A Sky tomou o ciclismo de assalto tornando-se rapidamente uma referência na modalidade, tanto pelos resultados, como pelos métodos de treino. Porém, se o seu poderio desportivo e financeiro são um atractivo para muitos ciclistas, a equipa britânica já não é aquela em que todos querem estar e começam a somar-se os casos de corredores que preferem sair. De certa forma é a Sky a pagar o preço de tentar ter sempre os melhores, mas depois não ter espaço para que todos possam cumprir as suas ambições pessoais.
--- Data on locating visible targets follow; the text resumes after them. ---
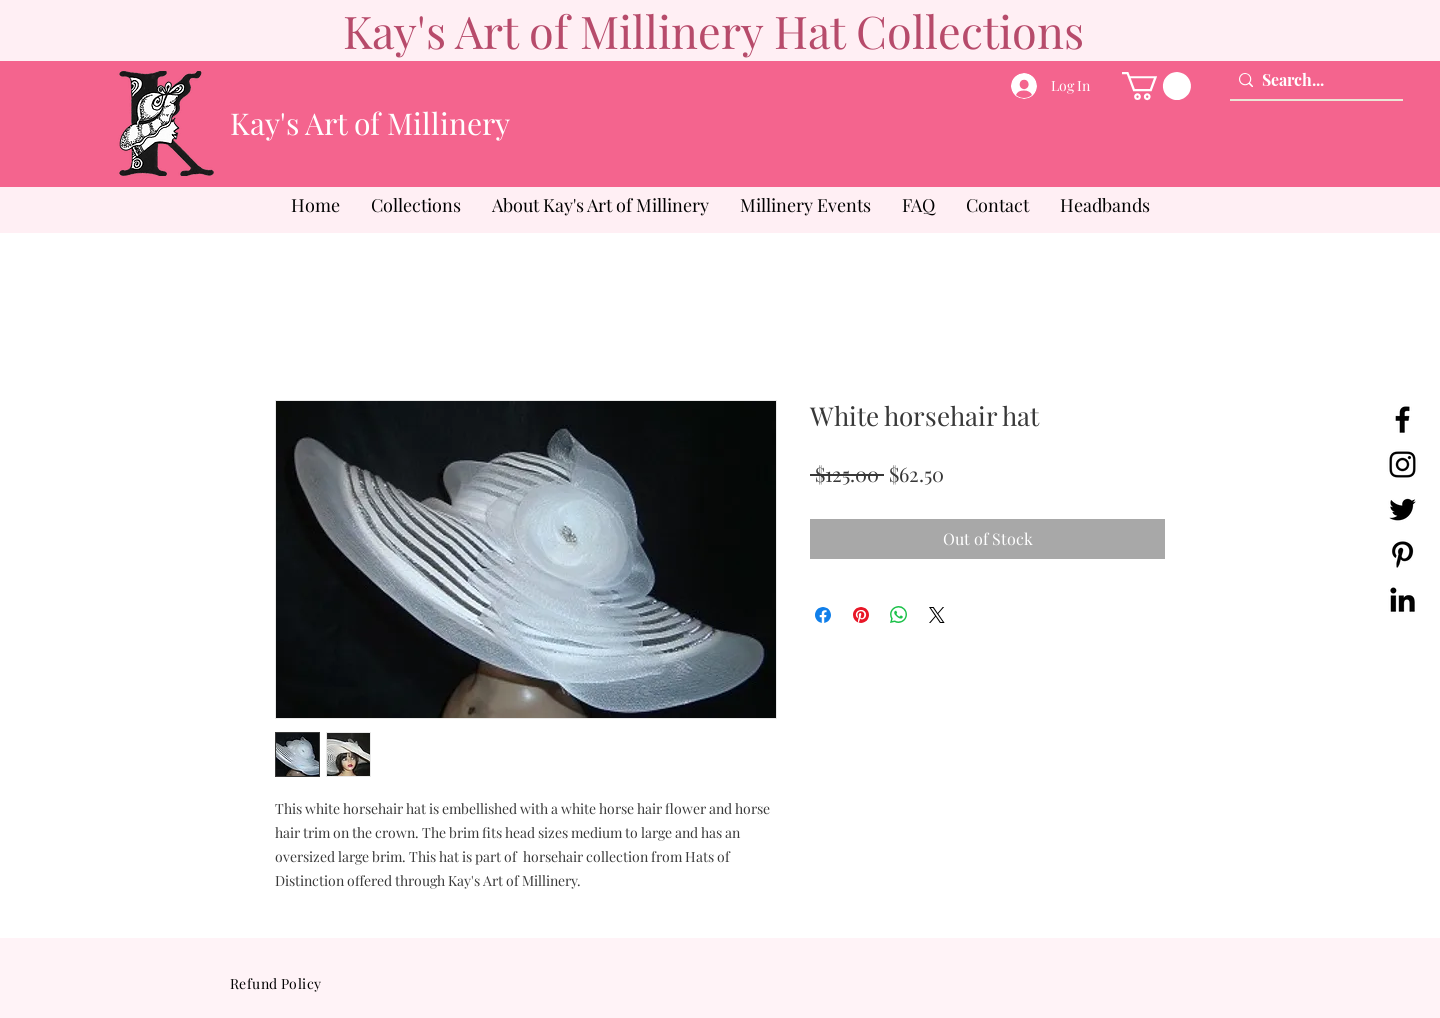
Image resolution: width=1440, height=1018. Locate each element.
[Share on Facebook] (823, 615)
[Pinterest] (1402, 554)
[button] (1156, 86)
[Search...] (1311, 80)
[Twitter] (1402, 509)
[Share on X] (937, 615)
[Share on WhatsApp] (899, 615)
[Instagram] (1402, 464)
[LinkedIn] (1402, 599)
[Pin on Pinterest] (861, 615)
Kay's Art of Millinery (370, 123)
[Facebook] (1402, 419)
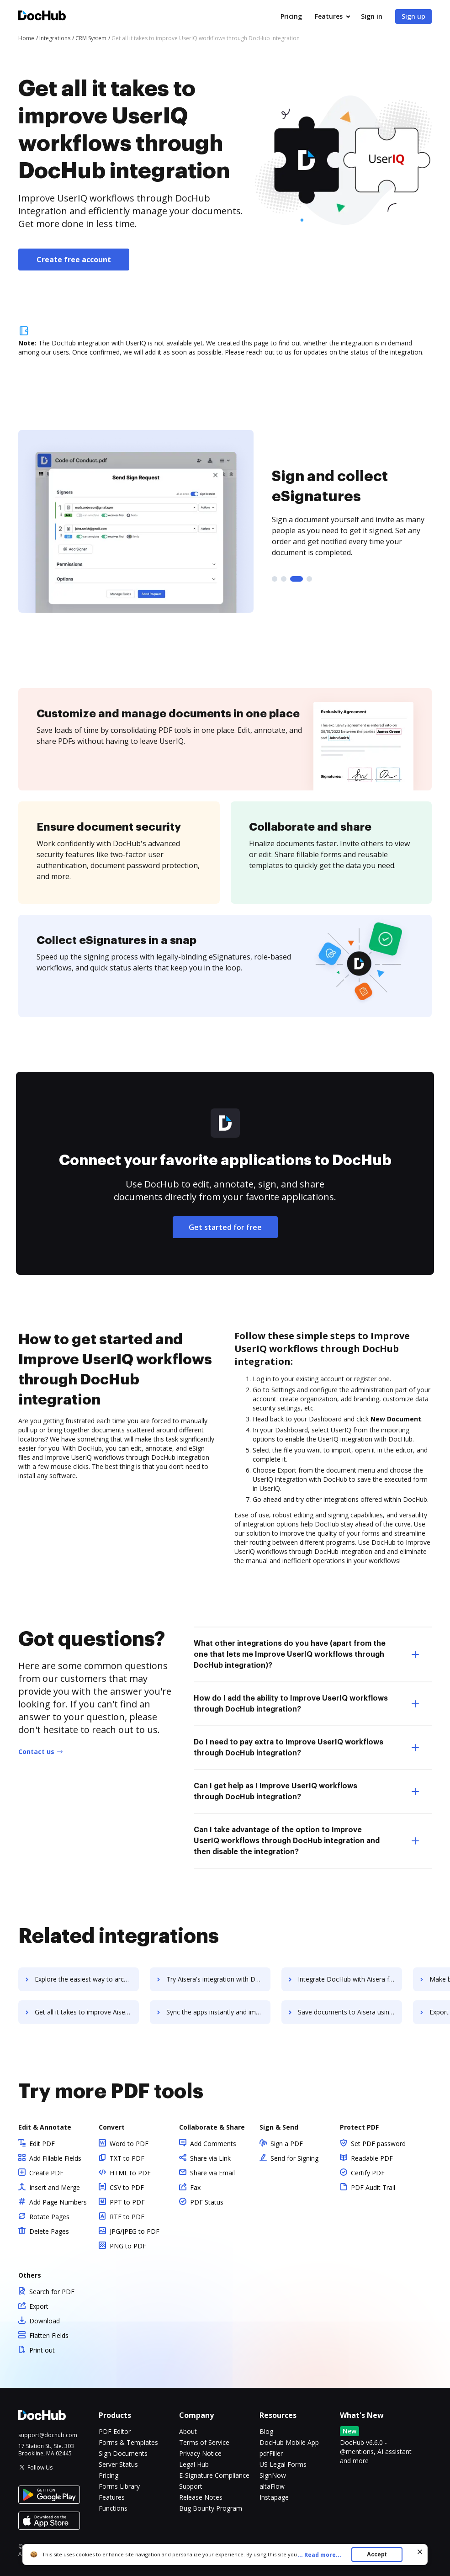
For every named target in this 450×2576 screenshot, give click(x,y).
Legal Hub (194, 2464)
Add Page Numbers (58, 2202)
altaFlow (272, 2486)
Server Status (118, 2464)
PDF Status (206, 2202)
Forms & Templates (128, 2442)
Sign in (371, 16)
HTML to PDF (130, 2172)
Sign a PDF (286, 2143)
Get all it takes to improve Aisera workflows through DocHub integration (87, 2012)
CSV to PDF (127, 2187)
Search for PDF (51, 2291)
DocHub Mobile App (289, 2442)
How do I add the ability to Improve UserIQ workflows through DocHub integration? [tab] (306, 1704)
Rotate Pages (49, 2216)
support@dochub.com (47, 2435)
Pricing (291, 16)
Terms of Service (204, 2442)
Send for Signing (294, 2158)
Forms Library (119, 2486)
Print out (42, 2350)
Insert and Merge (54, 2187)
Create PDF (46, 2172)
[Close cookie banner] (420, 2551)
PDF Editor (115, 2431)
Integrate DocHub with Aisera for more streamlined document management (350, 1979)
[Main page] (42, 16)
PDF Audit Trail (373, 2187)
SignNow (272, 2475)
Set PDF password (378, 2143)
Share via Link (210, 2158)
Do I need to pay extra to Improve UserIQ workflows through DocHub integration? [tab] (306, 1748)
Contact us (36, 1751)
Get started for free (225, 1227)
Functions (113, 2508)
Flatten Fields (49, 2335)
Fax (195, 2187)
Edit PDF (42, 2143)
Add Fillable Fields (55, 2158)
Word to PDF (129, 2143)
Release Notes (200, 2497)
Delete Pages (49, 2231)
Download (44, 2320)
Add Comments (213, 2143)
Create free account (74, 259)
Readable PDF (372, 2158)
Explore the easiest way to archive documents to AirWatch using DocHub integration (87, 1979)
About (188, 2431)
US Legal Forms (283, 2464)
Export (38, 2306)
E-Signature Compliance (214, 2475)
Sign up (413, 16)
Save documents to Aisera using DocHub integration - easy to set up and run (350, 2012)
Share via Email (212, 2172)
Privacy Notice (200, 2453)
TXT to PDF (127, 2158)
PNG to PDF (128, 2246)
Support (190, 2486)
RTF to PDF (127, 2216)
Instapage (274, 2497)
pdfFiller (271, 2453)
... (322, 2555)
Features (329, 16)
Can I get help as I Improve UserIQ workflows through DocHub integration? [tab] (306, 1791)
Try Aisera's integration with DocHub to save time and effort (218, 1979)
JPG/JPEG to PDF (134, 2231)
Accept (376, 2554)
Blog (266, 2431)
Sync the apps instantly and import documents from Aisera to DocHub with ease (218, 2012)
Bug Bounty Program (210, 2508)
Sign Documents (123, 2453)
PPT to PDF (127, 2202)
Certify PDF (368, 2172)
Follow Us (40, 2467)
Quando Mark Cavendish bateu com a porta no final de 2012, ninguém achou estranho. Afinal estranho era ver um dos melhores sprinters da história a ir buscar água e comida para Bradley Wiggins. Sem o comboio que estava habituado a ter, o britânico preferiu ir para outra formação e perante a sua importância no pelotão, ninguém na Sky lhe tentou fechar a porta. Parecia ser caso único quando se fala de ciclistas importantes dentro da estrutura de uma equipa, que se habituou a ser ela a escolher quem fica, quem sai e quem entra. Wiggins acabaria por sair, mas já com uma postura de final de carreira.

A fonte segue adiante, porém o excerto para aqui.